O filme não tem diálogos, tornando-se ainda mais universal. O título é em inglês porque se trata de uma coprodução com o Royal College Art, onde João tirou o mestrado, depois de terminar a licenciatura na ESMAD.
Nascido no Porto, em 1996, González tem formação em piano clássico e tem dividido o seu percurso entre a animação, a ilustração e a música. Os seus filmes de escola Nestor e The Voyager receberam importantes prémios. Mas foi com Ice Merchants que chegou além de tudo o que se poderia imaginar. Em 2022, foi o primeiro filme de animação português a ser premiado em Cannes, na Semana da Crítica. A isto acumulou outros prémios, incluindo o principal do Curtas de Vila do Conde.
Em 2021, João González foi um dos nomes destacados pelo JL no número dedicado a grandes promessas das artes e letras portuguesas. Na altura revelava-nos: “Neste momento encontro-me a realizar e animar um novo filme intitulado Ice Merchants terá uma duração de aproximadamente 14 minutos e estará finalizado ainda este ano. Não tenho nenhum objetivo muito concreto a longo prazo, para além de querer continuar a exprimir as minhas ideias em papel / filmes. Até agora, o formato de curta-metragem (de animação) foi o que me pareceu mais apropriado para exprimir o tipo de ideias que fui tendo, e sinto-me muito feliz em trabalhar desta forma. Se no futuro me surgir uma narrativa que ache que faça sentido ser explorada através de outro formato (longa-metragem) ou meio diferente (imagem real), irei lutar pela sua concretização”.
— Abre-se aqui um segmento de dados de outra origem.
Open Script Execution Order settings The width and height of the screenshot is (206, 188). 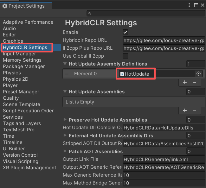28,111
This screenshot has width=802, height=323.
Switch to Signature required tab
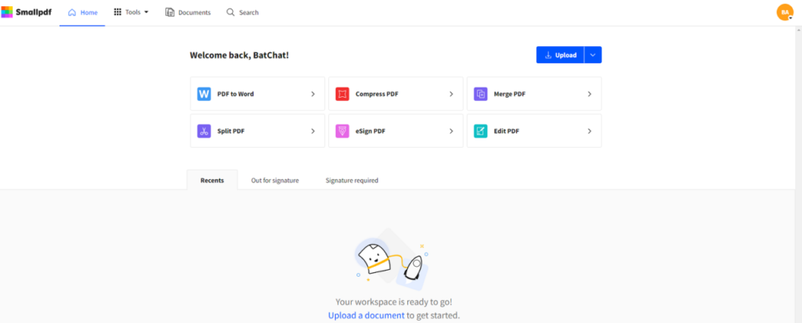pos(352,181)
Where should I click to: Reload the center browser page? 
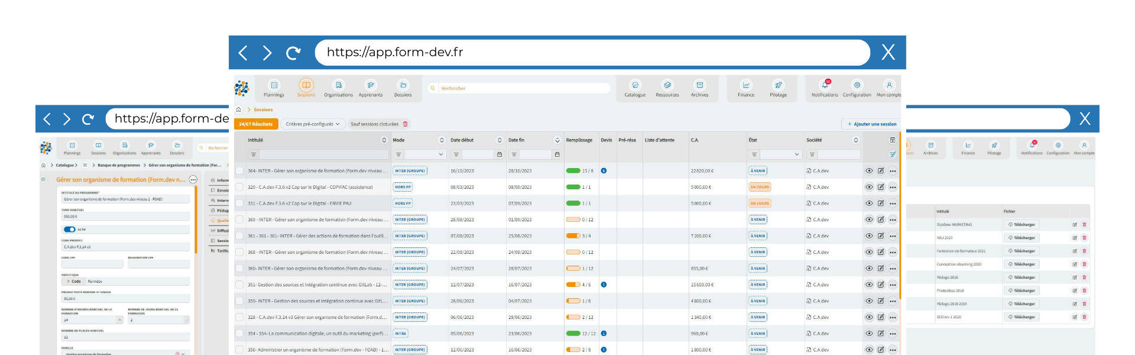(x=293, y=53)
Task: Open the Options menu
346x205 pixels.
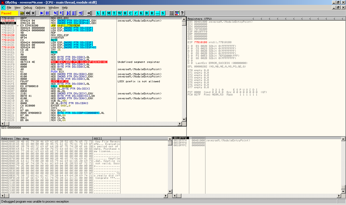Action: 40,8
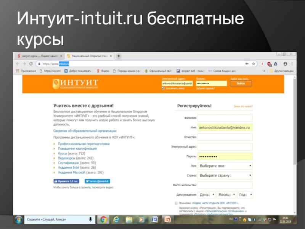Click the 'Забыли пароль?' link
This screenshot has width=305, height=229.
tap(205, 88)
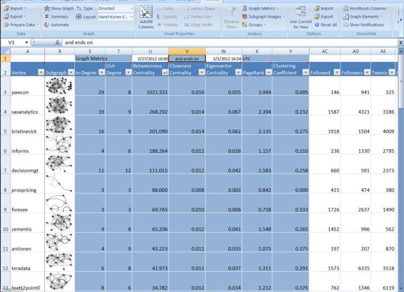Image resolution: width=404 pixels, height=292 pixels.
Task: Click the Use Current for New icon
Action: coord(300,12)
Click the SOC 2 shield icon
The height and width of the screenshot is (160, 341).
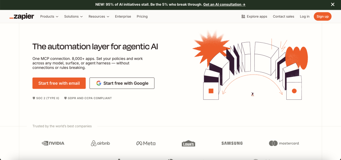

A nomeação de um filme português para os Oscars é um feito inédito. Anteriormente, por duas vezes houve grandes expectativas para que tal pudesse vir a acontecer. Curiosamente, em ambos os casos tratavam-se de filmes de animação. Primeiro, A Suspeita, de José Miguel Ribeiro; depois Tio Tomás – A contabilidade dos Dias, de Regina Pessoa. É caso para dizer: à terceira foi de vez.